■ WHAT YOU NEED TO DO
From the material below, return exactly the lines starting at the one that holds "Task: Click the square bullet before IT实施" and ending at the one that holds "Task: Open the Passwords lock icon". Pictures stay out of the answer.

■ DATA FOR THIS EXERCISE

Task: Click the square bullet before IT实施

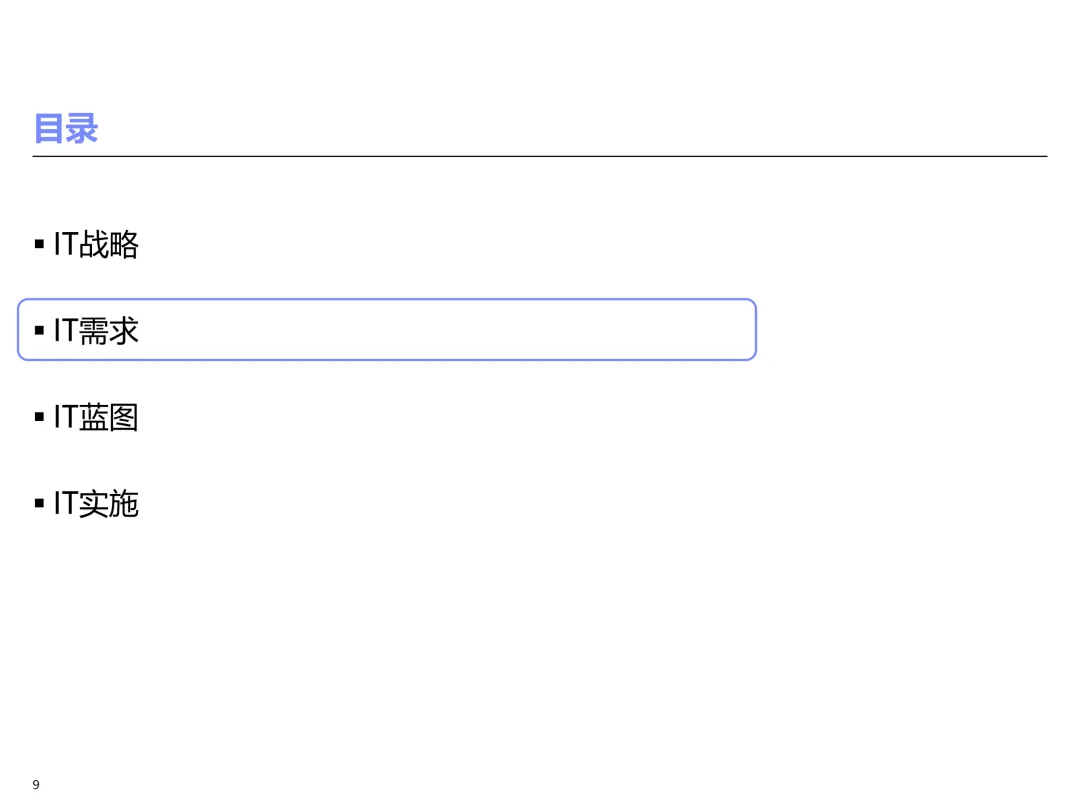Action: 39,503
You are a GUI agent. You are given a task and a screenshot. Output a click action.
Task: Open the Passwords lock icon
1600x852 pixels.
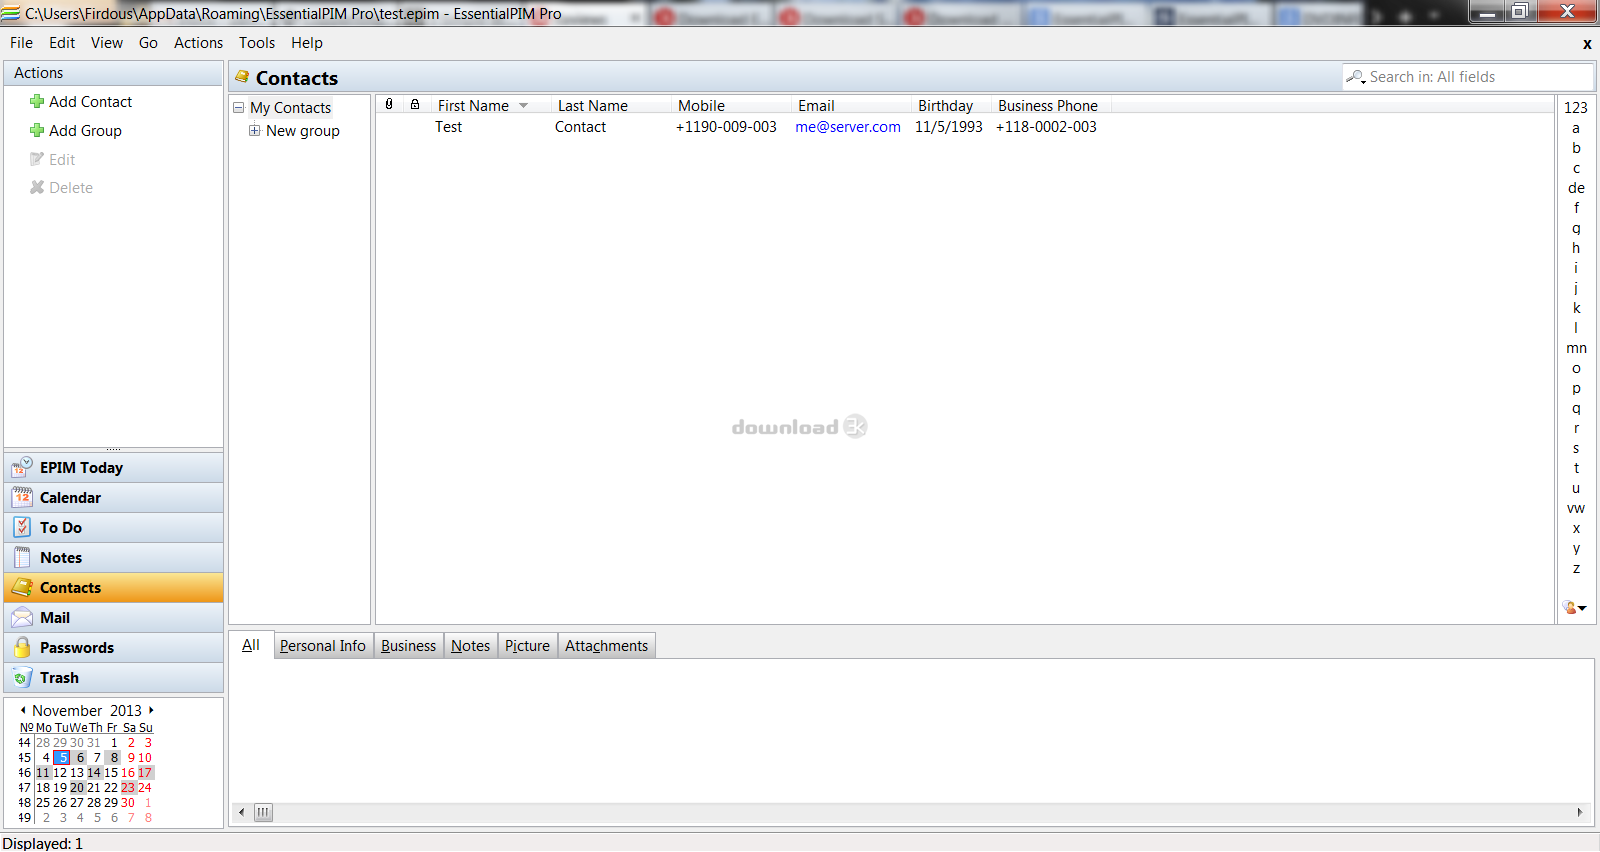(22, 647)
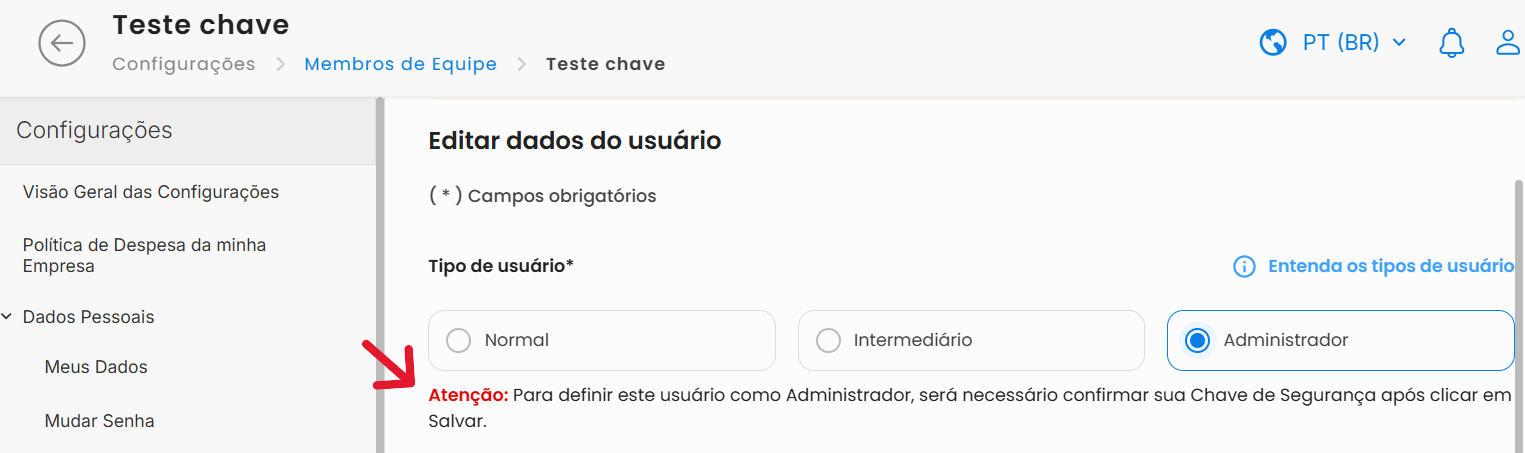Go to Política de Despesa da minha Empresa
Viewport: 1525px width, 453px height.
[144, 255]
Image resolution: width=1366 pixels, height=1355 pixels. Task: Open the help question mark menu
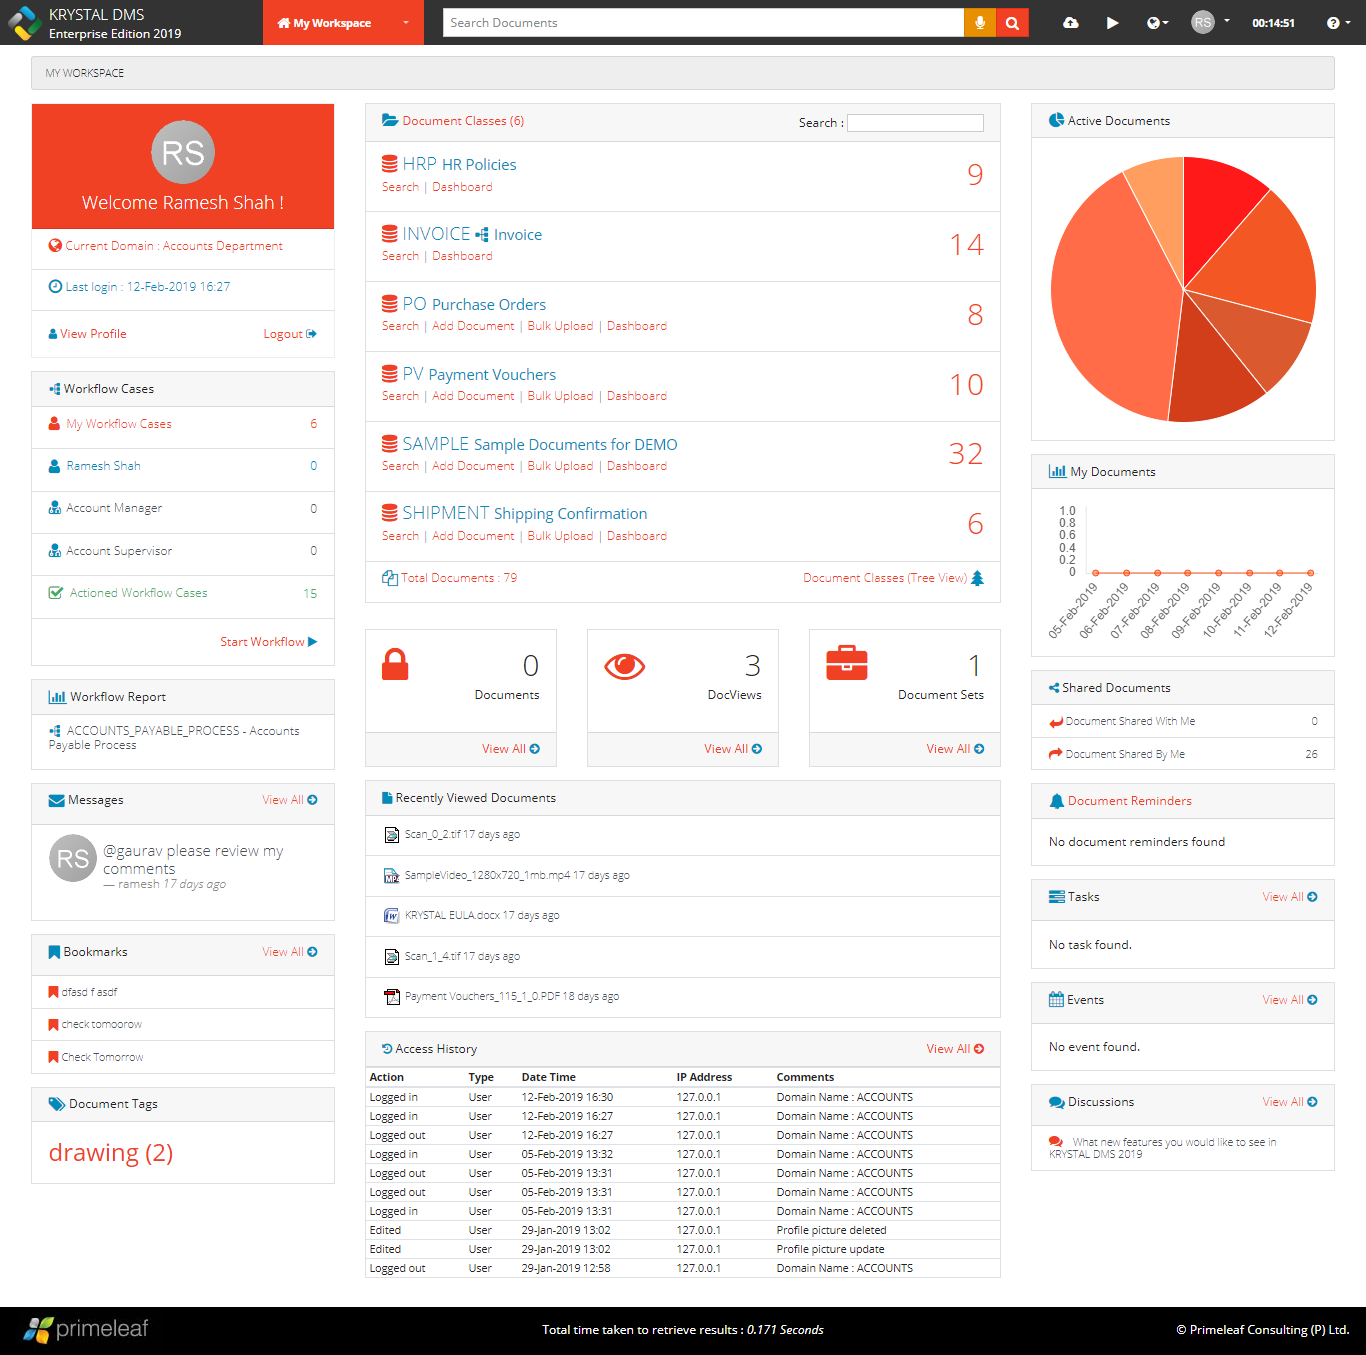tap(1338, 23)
* * *
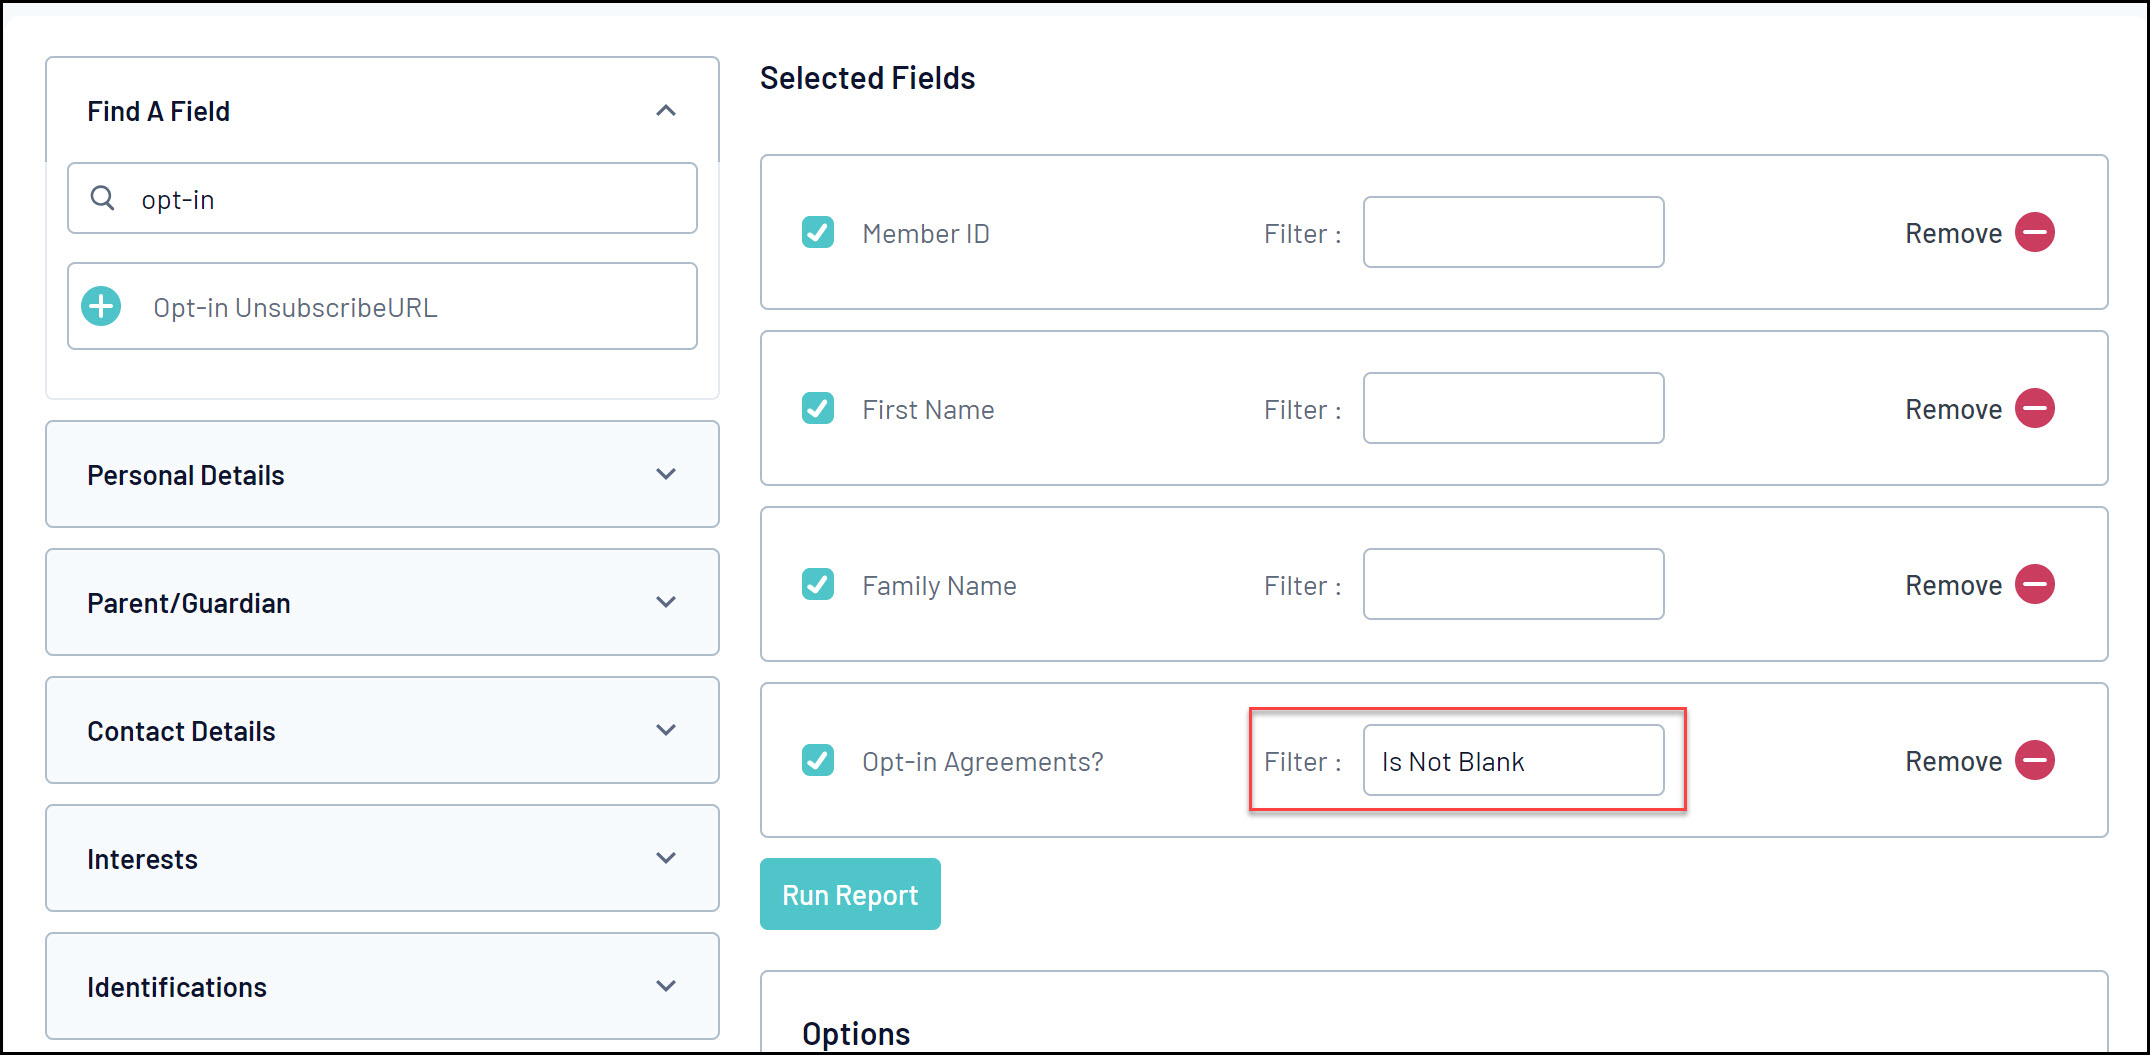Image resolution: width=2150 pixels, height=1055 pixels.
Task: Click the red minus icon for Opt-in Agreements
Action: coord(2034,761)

■ RESULT
Task: Click the square bullet before IT实施

Action: 39,503
You are a GUI agent. You are given a task and a screenshot. Output a click action.
Task: Open the Passwords lock icon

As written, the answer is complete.